## Work instructions
Scan the entries below and return each line that contains "last".

** Exercise data follows **

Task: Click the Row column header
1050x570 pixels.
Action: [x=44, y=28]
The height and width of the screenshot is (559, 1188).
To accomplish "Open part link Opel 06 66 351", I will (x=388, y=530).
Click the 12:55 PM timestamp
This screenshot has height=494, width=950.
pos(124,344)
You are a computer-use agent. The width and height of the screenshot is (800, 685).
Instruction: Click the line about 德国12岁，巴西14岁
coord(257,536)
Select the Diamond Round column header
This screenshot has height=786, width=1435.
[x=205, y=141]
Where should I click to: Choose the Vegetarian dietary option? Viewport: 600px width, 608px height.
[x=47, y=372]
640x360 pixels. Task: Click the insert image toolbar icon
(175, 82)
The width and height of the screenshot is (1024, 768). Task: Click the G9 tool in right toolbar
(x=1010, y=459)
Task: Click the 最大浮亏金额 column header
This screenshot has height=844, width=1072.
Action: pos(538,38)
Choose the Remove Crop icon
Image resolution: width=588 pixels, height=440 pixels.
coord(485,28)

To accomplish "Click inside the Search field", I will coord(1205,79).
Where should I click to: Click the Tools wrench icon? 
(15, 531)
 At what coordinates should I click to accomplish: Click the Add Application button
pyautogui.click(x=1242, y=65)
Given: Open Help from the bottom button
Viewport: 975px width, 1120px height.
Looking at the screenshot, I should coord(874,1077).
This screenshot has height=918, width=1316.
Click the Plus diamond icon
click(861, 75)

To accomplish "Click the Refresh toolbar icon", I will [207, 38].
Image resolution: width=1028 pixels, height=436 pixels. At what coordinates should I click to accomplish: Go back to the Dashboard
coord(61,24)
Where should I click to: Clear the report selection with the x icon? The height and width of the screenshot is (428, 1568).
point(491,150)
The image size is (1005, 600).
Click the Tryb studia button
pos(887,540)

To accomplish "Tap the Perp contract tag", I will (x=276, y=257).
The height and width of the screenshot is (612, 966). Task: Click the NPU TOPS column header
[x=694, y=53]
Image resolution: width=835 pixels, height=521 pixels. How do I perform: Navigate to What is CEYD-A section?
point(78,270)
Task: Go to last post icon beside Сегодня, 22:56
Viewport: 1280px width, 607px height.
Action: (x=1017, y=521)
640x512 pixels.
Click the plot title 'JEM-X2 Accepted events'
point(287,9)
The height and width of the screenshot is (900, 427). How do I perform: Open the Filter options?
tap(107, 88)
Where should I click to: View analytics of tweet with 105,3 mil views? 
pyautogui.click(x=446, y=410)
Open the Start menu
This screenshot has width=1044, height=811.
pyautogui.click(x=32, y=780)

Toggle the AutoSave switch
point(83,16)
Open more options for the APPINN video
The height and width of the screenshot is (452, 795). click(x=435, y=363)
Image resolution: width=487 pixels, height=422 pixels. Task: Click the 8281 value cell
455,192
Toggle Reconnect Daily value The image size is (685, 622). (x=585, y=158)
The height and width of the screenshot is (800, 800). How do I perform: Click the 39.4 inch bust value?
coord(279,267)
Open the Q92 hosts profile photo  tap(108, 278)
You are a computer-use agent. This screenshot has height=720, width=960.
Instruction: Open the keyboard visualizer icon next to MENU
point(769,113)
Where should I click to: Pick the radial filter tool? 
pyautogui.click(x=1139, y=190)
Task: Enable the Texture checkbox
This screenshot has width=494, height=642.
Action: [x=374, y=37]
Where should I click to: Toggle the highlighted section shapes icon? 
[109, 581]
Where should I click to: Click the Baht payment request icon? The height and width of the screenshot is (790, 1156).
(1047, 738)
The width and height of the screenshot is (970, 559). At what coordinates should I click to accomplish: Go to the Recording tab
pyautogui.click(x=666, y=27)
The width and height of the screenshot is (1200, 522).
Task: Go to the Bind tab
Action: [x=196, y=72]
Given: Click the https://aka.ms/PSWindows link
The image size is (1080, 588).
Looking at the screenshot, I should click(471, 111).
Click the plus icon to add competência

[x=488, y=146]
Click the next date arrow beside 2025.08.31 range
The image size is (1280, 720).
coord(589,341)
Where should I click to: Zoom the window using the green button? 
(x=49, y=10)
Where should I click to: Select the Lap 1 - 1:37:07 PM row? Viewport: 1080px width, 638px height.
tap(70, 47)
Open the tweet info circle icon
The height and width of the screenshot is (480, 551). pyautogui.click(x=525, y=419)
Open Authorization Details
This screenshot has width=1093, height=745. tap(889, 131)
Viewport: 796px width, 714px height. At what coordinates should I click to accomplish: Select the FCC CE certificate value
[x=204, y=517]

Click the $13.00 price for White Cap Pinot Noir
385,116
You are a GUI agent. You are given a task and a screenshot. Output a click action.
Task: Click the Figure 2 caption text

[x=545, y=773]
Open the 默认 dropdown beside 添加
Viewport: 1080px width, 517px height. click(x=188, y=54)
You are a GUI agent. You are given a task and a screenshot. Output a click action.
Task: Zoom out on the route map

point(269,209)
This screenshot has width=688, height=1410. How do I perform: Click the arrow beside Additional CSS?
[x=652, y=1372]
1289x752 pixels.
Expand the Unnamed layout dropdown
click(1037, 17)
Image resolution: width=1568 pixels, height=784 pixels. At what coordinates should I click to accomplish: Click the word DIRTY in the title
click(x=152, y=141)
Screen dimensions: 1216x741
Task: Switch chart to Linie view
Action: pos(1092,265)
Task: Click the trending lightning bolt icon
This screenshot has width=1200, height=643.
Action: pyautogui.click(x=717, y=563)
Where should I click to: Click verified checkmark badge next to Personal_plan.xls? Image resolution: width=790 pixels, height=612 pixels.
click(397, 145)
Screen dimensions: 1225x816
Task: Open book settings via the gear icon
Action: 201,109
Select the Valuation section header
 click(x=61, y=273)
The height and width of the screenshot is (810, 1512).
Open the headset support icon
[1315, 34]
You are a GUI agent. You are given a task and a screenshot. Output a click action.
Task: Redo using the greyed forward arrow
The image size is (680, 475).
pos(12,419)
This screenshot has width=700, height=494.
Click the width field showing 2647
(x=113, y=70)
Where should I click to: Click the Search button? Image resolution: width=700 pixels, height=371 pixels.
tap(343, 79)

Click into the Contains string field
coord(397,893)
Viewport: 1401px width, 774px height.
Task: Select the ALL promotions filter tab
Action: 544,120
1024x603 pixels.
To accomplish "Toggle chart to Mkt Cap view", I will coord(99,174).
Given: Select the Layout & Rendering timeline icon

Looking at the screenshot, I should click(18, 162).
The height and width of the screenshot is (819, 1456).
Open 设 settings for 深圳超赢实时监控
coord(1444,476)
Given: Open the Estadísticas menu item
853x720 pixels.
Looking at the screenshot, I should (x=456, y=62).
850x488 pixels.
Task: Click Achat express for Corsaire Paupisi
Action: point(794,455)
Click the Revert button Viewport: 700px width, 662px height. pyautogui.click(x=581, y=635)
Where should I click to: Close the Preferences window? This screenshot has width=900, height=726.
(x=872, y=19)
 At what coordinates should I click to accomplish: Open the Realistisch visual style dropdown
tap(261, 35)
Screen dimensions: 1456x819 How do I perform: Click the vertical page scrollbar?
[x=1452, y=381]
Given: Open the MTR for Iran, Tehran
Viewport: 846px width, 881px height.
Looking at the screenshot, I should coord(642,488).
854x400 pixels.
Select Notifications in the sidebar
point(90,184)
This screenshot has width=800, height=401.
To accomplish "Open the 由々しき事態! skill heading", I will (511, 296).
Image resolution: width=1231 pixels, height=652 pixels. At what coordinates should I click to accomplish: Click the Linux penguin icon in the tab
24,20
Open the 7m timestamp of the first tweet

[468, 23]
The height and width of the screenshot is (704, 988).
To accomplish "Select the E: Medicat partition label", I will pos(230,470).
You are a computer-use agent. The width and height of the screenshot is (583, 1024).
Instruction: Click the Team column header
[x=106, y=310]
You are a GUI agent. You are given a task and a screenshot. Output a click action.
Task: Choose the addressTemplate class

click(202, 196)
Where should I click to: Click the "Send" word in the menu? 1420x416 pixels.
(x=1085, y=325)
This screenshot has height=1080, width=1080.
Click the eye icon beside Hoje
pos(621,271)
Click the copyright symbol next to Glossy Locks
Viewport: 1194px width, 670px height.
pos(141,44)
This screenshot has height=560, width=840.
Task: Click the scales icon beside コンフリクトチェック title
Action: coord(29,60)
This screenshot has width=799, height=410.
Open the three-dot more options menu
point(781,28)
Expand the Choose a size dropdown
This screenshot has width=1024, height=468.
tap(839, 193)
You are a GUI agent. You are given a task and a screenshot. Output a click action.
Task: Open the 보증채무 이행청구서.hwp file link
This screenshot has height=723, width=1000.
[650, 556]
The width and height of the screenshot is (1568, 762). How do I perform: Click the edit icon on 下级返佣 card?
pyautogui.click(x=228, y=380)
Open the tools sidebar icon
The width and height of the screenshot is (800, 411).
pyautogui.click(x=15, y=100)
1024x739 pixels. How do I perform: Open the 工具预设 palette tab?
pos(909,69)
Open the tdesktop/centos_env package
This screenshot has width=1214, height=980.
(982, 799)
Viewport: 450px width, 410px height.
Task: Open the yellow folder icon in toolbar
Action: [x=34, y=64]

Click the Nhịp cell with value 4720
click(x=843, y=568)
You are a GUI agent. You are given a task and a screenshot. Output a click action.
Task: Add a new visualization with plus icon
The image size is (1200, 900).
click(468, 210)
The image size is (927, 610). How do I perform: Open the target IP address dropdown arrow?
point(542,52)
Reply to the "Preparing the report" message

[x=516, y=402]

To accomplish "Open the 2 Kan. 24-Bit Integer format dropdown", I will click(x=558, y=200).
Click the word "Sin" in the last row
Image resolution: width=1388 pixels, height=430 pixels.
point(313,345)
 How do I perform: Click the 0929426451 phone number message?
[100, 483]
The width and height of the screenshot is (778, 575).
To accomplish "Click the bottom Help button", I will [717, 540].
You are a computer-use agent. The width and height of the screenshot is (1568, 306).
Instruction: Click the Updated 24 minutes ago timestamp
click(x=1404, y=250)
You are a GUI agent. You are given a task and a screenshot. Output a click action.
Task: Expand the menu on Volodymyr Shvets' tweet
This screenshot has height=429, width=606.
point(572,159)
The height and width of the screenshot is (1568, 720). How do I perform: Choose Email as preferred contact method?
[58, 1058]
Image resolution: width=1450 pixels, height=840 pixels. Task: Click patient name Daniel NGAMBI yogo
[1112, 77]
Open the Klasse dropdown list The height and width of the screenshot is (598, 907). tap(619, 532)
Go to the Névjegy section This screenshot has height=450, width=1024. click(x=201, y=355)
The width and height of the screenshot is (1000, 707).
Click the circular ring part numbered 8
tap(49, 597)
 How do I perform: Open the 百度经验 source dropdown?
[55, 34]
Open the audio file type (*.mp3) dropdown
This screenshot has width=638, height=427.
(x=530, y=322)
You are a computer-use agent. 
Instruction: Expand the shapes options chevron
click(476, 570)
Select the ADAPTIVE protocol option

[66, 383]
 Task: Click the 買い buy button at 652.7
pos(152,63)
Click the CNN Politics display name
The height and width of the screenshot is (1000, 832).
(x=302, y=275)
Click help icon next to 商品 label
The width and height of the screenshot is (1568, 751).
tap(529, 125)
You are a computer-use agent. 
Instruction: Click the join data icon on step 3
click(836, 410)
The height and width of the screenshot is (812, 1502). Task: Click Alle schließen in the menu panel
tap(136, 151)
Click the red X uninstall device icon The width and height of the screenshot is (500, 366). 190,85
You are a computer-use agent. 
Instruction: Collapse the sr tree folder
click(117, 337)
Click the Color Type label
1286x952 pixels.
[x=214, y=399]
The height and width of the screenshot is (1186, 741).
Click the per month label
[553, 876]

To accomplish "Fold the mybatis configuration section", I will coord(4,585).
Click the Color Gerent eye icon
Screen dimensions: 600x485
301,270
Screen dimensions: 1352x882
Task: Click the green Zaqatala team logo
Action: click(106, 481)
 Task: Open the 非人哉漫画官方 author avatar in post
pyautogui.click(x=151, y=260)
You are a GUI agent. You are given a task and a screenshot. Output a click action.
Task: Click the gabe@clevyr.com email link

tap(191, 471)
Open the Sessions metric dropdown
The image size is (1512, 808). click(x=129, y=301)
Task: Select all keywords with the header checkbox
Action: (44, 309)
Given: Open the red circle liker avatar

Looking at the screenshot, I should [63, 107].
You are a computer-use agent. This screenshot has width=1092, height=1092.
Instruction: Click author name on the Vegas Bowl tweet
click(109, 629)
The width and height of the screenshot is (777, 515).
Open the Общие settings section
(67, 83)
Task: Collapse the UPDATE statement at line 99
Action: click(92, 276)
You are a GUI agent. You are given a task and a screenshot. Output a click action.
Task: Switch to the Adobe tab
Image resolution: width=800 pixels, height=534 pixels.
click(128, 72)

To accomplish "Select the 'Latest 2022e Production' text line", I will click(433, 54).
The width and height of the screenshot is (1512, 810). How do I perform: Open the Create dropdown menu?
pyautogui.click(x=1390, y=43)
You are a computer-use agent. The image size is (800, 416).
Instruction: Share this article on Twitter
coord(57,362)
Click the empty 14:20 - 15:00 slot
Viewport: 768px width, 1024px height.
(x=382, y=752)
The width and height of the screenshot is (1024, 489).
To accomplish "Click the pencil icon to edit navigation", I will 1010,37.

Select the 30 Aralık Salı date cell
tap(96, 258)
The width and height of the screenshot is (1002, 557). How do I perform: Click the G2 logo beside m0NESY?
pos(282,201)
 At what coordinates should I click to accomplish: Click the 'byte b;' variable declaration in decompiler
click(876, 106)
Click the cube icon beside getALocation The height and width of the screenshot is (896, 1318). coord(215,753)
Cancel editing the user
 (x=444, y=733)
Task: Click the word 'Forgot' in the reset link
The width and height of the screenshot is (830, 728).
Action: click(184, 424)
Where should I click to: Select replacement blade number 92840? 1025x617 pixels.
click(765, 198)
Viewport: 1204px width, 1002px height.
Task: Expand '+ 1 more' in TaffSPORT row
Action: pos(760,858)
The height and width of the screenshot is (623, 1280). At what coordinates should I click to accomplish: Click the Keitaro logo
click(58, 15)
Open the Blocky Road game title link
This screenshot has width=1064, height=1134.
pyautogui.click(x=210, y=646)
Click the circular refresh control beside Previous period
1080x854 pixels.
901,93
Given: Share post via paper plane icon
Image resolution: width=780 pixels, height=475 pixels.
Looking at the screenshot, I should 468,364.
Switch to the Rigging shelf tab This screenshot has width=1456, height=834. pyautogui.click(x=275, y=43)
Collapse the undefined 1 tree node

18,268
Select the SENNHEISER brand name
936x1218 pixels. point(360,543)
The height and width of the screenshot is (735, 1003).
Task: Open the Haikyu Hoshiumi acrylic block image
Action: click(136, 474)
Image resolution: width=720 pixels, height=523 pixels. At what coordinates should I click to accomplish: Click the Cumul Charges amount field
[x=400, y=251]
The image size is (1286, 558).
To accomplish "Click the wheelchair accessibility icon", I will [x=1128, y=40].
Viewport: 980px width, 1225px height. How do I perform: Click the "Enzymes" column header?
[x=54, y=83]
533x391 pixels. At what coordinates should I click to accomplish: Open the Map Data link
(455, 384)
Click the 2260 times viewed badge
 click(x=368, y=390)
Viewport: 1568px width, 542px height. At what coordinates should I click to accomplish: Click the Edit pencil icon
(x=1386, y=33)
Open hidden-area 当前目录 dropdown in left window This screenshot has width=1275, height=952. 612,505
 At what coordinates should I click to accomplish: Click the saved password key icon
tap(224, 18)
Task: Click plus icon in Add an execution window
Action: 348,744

** End of Exercise data **

## Solution for this task
Task: Go to last post icon beside Сегодня, 22:56
Click the word "Sin" in the last row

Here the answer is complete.